Bridget Jones’s Diary and You’ve Got Mail are just a couple of the romantic comedies that inspire the woman who created Lara Jean Covey and Peter Kavinsky’s epic love story.


Jenny Han and Lana Condor

(Photo by Sarah Shatz/Netflix)

Author Jenny Han is an expert on crushes, romances and meet-cutes. In addition to other titles in her catalog, her To All The Boys I’ve Loved Before book trilogy is an international best-seller that has inspired three Netflix movies – the last of which, To All the Boys: Always and Forever, was released February 12 on the streaming channel. Peppered with references, both vague and blatant, to its rom-com ancestors, the films follow Lana Condor’s high schooler Lara Jean Covey and her commitment to baked goods, her sisters, and, eventually, her near-perfect boyfriend, Peter Kavinsky (Noah Centineo).

So it isn’t really a surprise that Han is frequently asked about her favorite romantic comedies.

“I’ve gone back and forth over it, but for me, my favorite that I can turn on and it puts me in a good mood and it’s just comforting is Bridget Jones’s Diary,” Han says of the Renée Zellweger film. “I think it’s a gold standard. And I mean, there’s a reason she (Zellweger) was nominated for an Academy Award for that.”

And, as anyone who has read Han’s books or seen the To All the Boys movies knows, she says she “love(s) love triangles.” Han says that the one in Bridget Jones particularly works because the two potential suitors, Colin Firth’s Mark Darcy and Hugh Grant’s Daniel Cleaver, both “feel like legitimate options, even though Daniel is a cad.”

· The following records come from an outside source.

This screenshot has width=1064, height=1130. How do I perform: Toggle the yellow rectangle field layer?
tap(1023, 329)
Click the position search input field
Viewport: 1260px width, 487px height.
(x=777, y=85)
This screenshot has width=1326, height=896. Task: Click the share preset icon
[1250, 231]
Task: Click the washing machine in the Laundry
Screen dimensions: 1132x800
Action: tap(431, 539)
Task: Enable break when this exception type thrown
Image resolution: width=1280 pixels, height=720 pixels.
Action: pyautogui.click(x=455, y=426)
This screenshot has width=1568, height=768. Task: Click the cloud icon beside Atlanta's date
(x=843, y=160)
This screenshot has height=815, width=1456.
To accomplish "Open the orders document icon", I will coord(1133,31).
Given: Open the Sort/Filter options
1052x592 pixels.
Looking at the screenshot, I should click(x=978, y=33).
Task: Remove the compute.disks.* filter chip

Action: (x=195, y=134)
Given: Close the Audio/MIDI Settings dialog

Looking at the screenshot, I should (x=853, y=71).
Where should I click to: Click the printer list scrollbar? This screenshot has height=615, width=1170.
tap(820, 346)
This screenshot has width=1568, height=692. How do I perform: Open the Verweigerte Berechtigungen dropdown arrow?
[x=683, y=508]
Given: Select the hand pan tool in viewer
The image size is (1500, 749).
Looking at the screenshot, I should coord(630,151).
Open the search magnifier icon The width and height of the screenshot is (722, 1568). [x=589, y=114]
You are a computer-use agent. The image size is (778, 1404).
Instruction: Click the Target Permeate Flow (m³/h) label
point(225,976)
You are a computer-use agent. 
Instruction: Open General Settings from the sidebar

This isn’t to say that Han has seen every romantic comedy ever. She tried watching Broadcast News on a plane and failed and says that “I don’t think I fully appreciated” Heartburn because she saw it as a kid when a friend’s older sister had rented it. Han remembers that she “drifted away from the television” thinking that the relationship dynamic between Meryl Streep’s Rachel Samstat and Jack Nicholson’s Mark Forman “seems messed up.” (She was not wrong.)

It’s even debatable whether or not those two movies are even romantic comedies – something that also happens a lot to movies about teens.

“For instance, I would say that Breakfast Club gets shelved in romantic comedy,” Han says. However, “I don’t really think it’s that romantic. I think, with a teen love story, oftentimes it’s a lot more about their whole life and family and stuff. And I think, oftentimes, with adult romantic comedies, it’s really more about the romance. And so I think coming-of-age can be shelved also in romantic comedy.”